» **WORK TO BE COMPLETED**
The result should be every line in the material below containing the string "computer".
● ● ● ● ●
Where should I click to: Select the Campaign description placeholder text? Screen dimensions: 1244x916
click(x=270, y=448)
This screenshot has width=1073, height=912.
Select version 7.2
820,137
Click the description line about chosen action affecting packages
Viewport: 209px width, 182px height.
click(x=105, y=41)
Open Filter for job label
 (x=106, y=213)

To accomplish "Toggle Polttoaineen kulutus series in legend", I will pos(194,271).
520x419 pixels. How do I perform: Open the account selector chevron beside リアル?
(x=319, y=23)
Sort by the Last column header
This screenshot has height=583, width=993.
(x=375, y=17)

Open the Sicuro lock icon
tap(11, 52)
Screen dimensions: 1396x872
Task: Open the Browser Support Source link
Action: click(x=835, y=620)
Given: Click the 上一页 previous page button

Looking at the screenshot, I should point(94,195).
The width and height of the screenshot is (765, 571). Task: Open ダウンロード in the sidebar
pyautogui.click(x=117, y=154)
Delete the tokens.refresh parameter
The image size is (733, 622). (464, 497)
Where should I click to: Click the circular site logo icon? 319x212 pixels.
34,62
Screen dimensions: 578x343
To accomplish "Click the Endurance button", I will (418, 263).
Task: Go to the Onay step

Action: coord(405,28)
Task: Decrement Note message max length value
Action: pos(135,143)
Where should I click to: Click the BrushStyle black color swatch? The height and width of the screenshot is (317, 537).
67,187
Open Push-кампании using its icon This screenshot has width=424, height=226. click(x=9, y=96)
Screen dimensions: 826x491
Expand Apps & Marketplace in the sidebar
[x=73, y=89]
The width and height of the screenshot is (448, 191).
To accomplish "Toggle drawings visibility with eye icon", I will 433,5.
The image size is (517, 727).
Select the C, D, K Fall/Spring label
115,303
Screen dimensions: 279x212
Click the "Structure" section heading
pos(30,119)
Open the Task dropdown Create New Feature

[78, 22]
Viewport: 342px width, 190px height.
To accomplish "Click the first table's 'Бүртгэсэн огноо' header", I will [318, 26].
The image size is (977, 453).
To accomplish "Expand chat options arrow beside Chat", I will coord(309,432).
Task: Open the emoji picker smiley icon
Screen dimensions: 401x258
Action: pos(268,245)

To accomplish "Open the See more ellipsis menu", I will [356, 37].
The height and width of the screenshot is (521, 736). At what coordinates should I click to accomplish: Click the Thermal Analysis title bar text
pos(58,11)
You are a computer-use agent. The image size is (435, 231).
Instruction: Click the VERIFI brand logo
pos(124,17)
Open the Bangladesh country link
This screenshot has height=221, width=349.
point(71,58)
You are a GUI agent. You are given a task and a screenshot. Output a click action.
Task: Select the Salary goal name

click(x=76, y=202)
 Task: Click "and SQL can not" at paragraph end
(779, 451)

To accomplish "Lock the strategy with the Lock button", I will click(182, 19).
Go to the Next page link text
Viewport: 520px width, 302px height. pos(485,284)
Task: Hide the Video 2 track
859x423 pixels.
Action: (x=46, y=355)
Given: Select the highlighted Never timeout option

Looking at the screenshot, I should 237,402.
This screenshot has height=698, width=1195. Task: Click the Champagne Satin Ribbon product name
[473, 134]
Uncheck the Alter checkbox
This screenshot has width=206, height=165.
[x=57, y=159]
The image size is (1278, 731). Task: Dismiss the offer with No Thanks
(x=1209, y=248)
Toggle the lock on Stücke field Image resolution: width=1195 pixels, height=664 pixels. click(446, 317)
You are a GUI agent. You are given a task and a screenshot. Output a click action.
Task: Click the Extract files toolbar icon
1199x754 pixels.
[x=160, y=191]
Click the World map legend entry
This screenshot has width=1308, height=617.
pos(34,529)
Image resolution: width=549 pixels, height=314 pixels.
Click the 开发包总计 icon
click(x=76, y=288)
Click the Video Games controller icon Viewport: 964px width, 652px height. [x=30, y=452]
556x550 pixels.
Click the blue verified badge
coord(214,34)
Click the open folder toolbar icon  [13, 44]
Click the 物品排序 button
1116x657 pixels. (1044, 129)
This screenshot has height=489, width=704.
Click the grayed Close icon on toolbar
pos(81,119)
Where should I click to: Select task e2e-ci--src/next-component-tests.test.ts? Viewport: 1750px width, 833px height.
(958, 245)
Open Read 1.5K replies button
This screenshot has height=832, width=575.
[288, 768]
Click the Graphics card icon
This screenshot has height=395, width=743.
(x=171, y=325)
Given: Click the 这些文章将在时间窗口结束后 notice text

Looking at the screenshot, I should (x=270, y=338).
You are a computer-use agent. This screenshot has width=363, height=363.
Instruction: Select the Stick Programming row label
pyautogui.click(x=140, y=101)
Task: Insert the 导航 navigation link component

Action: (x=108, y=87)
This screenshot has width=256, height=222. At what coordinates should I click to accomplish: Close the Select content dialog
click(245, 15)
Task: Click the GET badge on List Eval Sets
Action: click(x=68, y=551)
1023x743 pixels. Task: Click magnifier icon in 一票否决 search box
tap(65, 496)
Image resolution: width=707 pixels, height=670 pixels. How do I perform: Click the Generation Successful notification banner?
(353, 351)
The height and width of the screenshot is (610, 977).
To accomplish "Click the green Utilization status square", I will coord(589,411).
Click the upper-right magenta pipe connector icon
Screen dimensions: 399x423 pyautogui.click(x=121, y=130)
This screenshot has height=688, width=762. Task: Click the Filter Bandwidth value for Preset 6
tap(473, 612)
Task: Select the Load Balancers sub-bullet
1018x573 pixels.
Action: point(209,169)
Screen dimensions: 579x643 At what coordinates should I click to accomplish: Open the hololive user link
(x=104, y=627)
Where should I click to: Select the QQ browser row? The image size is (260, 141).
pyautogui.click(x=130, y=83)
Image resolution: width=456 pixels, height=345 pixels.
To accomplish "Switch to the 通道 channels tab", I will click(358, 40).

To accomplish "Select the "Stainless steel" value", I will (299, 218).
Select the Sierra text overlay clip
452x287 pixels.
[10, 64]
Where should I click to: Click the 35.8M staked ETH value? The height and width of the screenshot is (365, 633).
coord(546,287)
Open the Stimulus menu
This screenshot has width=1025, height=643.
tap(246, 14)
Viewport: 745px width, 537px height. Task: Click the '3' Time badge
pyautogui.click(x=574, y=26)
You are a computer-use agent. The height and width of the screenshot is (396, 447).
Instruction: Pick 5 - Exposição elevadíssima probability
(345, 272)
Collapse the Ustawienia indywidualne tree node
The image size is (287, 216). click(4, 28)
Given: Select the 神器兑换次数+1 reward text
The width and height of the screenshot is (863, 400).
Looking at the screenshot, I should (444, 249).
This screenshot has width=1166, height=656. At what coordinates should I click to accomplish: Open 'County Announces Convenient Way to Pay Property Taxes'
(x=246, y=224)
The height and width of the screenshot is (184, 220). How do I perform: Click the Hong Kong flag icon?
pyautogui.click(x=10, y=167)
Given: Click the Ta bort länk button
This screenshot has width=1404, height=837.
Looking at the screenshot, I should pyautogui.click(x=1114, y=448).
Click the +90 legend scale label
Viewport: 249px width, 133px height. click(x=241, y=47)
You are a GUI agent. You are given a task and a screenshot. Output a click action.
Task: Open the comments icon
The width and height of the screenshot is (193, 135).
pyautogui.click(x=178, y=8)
● ● ● ● ●
» **RESPONSE**
You are a computer-use agent. The image size is (435, 231).
You are a computer-use agent. This screenshot has width=363, height=363.
You are a computer-use agent. The height and width of the screenshot is (396, 447).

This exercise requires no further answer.